§ What to produce
Go through the listing below and output exactly the line with "At what coordinates should I click to accomplish: Expand", the line with "Given: Insert an ordered list", and each line between; omit the rest.

§ Records
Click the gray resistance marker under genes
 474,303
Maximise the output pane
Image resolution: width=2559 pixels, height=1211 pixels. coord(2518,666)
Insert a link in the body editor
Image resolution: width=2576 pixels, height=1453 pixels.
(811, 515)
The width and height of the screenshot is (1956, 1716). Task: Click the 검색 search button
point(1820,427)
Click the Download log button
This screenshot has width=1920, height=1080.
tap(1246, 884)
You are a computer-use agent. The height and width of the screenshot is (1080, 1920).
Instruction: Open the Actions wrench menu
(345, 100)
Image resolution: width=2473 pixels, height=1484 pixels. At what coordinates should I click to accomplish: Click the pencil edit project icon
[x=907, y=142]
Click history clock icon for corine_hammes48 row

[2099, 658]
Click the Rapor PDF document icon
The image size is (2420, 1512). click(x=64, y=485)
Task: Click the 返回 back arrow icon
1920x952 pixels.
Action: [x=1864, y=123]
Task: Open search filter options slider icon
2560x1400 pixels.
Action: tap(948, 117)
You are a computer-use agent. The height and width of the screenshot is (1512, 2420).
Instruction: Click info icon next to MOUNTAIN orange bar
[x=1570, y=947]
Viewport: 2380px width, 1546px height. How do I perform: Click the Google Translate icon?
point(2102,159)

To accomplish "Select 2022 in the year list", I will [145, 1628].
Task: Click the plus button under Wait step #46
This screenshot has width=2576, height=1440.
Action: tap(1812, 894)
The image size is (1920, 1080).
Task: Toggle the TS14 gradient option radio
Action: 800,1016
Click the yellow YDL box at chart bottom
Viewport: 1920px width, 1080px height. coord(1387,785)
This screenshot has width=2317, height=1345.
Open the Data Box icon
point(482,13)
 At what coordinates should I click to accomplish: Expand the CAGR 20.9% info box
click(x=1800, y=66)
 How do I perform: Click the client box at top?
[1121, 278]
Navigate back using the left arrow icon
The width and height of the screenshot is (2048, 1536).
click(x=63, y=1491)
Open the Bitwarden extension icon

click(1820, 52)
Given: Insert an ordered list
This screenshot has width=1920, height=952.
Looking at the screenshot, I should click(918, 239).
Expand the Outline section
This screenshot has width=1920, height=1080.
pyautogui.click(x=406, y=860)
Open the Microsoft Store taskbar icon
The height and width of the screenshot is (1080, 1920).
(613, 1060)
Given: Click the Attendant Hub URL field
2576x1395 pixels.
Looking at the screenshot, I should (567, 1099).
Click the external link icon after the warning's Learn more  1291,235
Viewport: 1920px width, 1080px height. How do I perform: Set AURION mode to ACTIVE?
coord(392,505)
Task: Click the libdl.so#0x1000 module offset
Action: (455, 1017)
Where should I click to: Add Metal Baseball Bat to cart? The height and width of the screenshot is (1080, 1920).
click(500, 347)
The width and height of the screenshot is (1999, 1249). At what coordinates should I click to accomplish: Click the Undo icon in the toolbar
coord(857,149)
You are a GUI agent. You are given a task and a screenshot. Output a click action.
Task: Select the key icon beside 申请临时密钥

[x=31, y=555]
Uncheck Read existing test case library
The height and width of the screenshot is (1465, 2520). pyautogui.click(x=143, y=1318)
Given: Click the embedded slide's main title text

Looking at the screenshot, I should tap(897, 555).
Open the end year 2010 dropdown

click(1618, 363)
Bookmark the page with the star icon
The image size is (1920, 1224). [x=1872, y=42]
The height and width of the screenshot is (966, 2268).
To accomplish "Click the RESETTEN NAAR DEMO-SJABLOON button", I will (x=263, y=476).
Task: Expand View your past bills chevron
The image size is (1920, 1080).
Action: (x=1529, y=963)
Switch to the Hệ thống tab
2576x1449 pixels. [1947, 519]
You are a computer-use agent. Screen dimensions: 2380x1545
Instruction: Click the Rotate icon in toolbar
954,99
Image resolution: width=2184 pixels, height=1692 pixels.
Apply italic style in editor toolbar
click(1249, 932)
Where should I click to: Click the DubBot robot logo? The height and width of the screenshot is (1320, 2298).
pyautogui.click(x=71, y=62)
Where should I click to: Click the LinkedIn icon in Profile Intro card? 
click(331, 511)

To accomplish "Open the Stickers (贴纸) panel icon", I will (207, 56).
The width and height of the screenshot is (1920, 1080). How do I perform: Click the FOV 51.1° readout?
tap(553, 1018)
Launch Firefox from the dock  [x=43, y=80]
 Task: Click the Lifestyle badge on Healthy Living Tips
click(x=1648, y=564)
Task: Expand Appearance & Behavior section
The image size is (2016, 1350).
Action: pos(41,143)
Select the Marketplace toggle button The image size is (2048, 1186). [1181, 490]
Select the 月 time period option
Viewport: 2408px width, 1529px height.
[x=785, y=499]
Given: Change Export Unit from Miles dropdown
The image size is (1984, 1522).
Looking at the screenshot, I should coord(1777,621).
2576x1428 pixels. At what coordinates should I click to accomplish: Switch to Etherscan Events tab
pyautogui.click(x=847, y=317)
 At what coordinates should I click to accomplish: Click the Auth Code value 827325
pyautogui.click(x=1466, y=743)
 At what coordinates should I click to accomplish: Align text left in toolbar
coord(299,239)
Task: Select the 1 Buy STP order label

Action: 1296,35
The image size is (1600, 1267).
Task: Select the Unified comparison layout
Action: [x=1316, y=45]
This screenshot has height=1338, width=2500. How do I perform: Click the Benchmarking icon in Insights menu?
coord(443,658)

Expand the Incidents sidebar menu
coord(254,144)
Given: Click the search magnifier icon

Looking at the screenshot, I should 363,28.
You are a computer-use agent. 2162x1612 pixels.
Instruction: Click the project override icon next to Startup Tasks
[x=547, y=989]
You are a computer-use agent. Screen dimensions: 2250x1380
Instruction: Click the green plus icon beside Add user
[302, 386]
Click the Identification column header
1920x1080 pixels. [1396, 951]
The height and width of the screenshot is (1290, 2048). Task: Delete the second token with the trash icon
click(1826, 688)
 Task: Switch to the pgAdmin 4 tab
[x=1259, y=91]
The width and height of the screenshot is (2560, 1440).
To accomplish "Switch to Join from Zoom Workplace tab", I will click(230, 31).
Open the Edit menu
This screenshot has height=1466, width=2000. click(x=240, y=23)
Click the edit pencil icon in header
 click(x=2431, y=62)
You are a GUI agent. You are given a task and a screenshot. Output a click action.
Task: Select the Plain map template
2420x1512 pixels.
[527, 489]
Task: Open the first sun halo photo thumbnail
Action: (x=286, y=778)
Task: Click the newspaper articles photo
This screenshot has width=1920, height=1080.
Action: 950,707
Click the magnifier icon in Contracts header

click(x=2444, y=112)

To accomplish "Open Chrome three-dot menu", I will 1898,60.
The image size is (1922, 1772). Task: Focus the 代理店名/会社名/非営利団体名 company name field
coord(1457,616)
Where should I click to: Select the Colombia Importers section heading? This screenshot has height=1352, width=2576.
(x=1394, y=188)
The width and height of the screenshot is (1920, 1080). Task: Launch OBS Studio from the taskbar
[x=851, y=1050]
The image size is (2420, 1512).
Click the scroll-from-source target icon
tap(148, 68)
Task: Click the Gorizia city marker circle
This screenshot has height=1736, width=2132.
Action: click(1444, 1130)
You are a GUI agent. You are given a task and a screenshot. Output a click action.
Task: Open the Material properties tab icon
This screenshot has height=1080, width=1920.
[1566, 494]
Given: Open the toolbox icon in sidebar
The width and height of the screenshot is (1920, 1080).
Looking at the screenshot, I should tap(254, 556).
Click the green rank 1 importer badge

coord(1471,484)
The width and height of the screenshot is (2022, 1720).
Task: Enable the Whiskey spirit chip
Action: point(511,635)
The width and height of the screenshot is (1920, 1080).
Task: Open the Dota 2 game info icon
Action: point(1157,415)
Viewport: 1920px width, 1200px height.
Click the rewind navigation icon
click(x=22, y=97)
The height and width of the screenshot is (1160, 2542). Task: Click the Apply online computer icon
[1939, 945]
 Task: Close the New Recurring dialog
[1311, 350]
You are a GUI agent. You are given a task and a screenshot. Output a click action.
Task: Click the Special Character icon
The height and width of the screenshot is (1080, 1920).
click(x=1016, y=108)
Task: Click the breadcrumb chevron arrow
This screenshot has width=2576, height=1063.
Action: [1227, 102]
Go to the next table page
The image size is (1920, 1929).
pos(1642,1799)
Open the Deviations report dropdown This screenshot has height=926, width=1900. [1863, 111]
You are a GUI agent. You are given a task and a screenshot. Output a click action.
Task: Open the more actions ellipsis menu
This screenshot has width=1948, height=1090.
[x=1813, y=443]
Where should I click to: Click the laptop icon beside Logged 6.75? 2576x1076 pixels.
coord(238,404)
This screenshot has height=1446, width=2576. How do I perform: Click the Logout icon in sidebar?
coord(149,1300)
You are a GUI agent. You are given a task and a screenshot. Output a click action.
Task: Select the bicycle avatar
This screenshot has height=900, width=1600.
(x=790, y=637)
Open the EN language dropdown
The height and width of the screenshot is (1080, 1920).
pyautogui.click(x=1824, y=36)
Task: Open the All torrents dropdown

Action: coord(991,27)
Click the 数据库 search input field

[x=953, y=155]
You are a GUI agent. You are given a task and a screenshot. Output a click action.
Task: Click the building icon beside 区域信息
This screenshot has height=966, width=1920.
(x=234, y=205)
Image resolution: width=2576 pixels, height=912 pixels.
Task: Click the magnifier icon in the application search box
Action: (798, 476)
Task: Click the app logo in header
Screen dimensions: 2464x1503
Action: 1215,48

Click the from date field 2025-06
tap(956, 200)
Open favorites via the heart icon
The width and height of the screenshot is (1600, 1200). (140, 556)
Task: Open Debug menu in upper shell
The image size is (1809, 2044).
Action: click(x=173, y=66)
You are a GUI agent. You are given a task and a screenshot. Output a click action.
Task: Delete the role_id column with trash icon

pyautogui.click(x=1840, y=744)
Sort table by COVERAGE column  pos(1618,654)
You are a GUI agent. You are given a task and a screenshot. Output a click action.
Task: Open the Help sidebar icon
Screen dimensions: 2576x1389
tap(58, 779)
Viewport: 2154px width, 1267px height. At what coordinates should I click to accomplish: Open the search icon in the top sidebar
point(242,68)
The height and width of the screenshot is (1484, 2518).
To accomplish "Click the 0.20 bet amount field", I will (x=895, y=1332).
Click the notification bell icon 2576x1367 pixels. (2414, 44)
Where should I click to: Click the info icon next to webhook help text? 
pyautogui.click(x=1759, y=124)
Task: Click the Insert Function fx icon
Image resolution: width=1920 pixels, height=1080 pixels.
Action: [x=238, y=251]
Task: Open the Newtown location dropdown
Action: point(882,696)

§ Written answer
 At what coordinates should I click to accomplish: Expand the CAGR 20.9% info box
click(x=1800, y=66)
 How do I perform: Click the client box at top?
[1121, 278]
Navigate back using the left arrow icon
The width and height of the screenshot is (2048, 1536).
click(x=63, y=1491)
Open the Bitwarden extension icon

click(1820, 52)
Given: Insert an ordered list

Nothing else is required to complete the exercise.